#### [SUPPLIED TEXT]
Read Leonora's story on Cheap Pop to avoid spoilers: 'Men's Secrets.'
I have been a fan of Leonora’s writing for some time. Her stories are always distinctive, fresh and brave; and her most recent story, ‘Men’s Secrets,’ on ‘Cheap Pop,’ is no exception.
I’ve thought a lot recently about whether stories can be seen as feminine or masculine, whether a given story could be written by the opposite sex. I’m still undecided as far as this question goes, but it is stories like this that make me question the possibility.

#### [REQUIRED TASK 1]
In the passage about Leonora's story, on which site did "Men's Secrets" appear?
The passage above and the records that come next are unrelated material.

#### [DATASET EXTRACT]
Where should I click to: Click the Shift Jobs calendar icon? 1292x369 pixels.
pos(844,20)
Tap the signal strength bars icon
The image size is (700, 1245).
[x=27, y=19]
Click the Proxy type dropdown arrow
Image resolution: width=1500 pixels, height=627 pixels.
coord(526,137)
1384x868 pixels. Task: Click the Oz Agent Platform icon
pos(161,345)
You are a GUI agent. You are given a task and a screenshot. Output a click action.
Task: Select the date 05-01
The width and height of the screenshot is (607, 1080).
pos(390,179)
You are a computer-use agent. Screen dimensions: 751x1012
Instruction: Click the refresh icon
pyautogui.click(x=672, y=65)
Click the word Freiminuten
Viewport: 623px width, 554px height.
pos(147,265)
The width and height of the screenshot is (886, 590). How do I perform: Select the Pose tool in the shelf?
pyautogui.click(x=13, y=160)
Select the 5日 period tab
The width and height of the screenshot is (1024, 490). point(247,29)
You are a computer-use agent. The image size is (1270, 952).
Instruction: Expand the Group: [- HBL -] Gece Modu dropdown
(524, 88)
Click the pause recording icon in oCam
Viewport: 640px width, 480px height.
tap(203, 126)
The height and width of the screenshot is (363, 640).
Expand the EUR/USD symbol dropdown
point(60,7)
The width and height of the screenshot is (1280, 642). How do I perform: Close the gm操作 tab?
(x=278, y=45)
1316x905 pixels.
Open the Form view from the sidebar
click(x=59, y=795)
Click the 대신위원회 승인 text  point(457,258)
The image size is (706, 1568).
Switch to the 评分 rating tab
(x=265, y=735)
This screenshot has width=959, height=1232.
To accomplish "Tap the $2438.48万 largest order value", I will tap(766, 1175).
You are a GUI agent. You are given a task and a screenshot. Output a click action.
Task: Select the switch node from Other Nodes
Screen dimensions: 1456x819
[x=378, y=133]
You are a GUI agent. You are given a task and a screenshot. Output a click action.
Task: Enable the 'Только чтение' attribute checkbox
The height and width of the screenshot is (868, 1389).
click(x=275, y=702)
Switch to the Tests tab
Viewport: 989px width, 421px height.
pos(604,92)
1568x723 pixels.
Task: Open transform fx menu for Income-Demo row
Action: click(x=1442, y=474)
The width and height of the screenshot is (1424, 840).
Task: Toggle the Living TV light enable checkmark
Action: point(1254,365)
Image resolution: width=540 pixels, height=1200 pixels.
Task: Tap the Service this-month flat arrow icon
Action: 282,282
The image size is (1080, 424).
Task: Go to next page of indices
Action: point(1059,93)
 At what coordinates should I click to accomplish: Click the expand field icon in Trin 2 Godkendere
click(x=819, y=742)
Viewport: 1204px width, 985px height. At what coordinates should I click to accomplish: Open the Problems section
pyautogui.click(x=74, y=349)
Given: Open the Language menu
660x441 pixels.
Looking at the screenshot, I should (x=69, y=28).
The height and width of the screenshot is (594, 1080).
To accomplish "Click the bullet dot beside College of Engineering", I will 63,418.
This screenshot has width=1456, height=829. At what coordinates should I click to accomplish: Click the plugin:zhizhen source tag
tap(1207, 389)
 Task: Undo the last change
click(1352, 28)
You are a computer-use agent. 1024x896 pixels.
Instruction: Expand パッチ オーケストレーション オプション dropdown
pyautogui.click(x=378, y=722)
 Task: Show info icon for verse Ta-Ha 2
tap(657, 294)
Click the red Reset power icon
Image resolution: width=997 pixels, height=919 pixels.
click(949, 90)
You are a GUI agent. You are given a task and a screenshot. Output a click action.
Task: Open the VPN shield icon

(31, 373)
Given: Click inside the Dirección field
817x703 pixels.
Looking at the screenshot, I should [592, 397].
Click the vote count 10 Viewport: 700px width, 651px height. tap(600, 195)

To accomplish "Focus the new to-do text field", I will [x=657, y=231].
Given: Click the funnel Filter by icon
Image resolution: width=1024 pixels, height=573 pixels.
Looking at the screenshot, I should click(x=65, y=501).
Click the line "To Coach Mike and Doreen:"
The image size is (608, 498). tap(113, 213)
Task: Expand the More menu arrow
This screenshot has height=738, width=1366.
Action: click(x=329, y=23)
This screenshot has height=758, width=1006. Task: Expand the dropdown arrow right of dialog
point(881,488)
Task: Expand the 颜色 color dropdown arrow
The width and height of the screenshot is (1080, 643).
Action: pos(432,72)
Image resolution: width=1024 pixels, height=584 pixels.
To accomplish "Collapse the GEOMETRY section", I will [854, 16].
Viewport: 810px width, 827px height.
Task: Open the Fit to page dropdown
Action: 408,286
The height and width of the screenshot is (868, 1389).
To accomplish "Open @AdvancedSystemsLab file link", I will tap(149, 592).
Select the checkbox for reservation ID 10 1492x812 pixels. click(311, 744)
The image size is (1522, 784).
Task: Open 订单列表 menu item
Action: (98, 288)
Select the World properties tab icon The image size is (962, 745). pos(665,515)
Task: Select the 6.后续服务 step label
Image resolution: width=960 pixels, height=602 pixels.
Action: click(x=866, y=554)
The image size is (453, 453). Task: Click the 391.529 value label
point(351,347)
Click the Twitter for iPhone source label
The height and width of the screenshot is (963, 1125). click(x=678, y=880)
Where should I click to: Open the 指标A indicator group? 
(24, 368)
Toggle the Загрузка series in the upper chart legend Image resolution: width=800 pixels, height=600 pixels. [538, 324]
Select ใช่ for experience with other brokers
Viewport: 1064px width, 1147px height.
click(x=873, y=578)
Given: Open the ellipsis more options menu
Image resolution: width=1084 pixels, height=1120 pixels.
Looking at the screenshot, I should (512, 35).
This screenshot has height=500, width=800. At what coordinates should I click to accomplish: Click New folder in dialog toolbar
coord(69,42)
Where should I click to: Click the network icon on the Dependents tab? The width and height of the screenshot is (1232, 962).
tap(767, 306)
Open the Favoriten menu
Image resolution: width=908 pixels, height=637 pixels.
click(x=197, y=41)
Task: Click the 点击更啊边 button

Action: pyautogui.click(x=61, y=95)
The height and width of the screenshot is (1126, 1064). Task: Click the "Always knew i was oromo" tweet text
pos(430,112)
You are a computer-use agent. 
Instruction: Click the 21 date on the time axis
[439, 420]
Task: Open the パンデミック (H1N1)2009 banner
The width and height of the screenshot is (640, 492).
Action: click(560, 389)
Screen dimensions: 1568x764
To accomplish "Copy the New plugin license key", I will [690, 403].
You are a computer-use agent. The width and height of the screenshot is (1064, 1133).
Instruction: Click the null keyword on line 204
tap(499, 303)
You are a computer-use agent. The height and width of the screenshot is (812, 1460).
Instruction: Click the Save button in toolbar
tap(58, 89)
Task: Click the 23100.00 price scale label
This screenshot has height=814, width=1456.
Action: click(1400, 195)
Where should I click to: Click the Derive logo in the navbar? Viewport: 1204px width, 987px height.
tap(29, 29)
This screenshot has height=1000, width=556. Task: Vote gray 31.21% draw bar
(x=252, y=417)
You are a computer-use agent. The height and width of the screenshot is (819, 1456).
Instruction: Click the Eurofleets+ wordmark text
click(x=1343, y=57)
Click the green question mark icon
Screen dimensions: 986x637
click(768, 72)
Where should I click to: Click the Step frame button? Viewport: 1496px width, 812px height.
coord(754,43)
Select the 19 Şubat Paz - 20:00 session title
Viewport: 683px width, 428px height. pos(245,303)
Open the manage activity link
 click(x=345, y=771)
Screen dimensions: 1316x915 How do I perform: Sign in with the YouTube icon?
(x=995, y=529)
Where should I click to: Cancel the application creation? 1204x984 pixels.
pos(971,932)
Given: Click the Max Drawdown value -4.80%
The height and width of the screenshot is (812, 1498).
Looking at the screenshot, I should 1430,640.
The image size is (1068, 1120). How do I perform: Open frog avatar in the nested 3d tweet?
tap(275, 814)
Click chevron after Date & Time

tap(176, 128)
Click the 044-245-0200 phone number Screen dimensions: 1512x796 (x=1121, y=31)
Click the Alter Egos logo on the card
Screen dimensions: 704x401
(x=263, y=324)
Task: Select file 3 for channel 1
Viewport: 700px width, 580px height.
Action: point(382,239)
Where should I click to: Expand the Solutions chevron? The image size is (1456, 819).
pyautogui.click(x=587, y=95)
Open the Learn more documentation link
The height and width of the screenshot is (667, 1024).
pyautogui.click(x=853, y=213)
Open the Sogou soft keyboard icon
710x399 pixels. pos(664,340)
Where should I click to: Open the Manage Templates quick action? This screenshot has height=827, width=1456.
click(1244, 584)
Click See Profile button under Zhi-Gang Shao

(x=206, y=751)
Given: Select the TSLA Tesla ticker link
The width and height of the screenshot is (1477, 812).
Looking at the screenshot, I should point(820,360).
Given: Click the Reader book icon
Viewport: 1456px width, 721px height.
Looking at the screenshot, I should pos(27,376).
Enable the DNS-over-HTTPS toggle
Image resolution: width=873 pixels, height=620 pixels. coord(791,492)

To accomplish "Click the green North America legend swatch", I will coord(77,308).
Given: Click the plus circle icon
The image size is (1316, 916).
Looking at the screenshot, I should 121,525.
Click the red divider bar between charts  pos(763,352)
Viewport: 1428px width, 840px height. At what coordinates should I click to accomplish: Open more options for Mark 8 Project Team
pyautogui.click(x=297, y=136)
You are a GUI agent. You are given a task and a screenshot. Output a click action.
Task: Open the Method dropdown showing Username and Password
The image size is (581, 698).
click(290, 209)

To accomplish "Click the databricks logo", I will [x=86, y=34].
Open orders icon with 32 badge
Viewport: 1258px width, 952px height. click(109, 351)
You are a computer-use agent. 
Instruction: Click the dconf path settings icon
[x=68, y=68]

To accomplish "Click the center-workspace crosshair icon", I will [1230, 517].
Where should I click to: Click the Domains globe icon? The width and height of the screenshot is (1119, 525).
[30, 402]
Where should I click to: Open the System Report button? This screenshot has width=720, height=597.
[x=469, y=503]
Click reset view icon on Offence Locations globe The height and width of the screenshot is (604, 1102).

#### [REQUIRED TASK 2]
Reproduce the records word for word, starting at their first line and stopping after the line that contains "tap(203, 126)".

#### [RESULT 1]
Cheap Pop

#### [RESULT 2]
Where should I click to: Click the Shift Jobs calendar icon? 1292x369 pixels.
pos(844,20)
Tap the signal strength bars icon
The image size is (700, 1245).
[x=27, y=19]
Click the Proxy type dropdown arrow
Image resolution: width=1500 pixels, height=627 pixels.
coord(526,137)
1384x868 pixels. Task: Click the Oz Agent Platform icon
pos(161,345)
You are a GUI agent. You are given a task and a screenshot. Output a click action.
Task: Select the date 05-01
The width and height of the screenshot is (607, 1080).
pos(390,179)
You are a computer-use agent. Screen dimensions: 751x1012
Instruction: Click the refresh icon
pyautogui.click(x=672, y=65)
Click the word Freiminuten
Viewport: 623px width, 554px height.
pos(147,265)
The width and height of the screenshot is (886, 590). How do I perform: Select the Pose tool in the shelf?
pyautogui.click(x=13, y=160)
Select the 5日 period tab
The width and height of the screenshot is (1024, 490). point(247,29)
You are a computer-use agent. The image size is (1270, 952).
Instruction: Expand the Group: [- HBL -] Gece Modu dropdown
(524, 88)
Click the pause recording icon in oCam
Viewport: 640px width, 480px height.
tap(203, 126)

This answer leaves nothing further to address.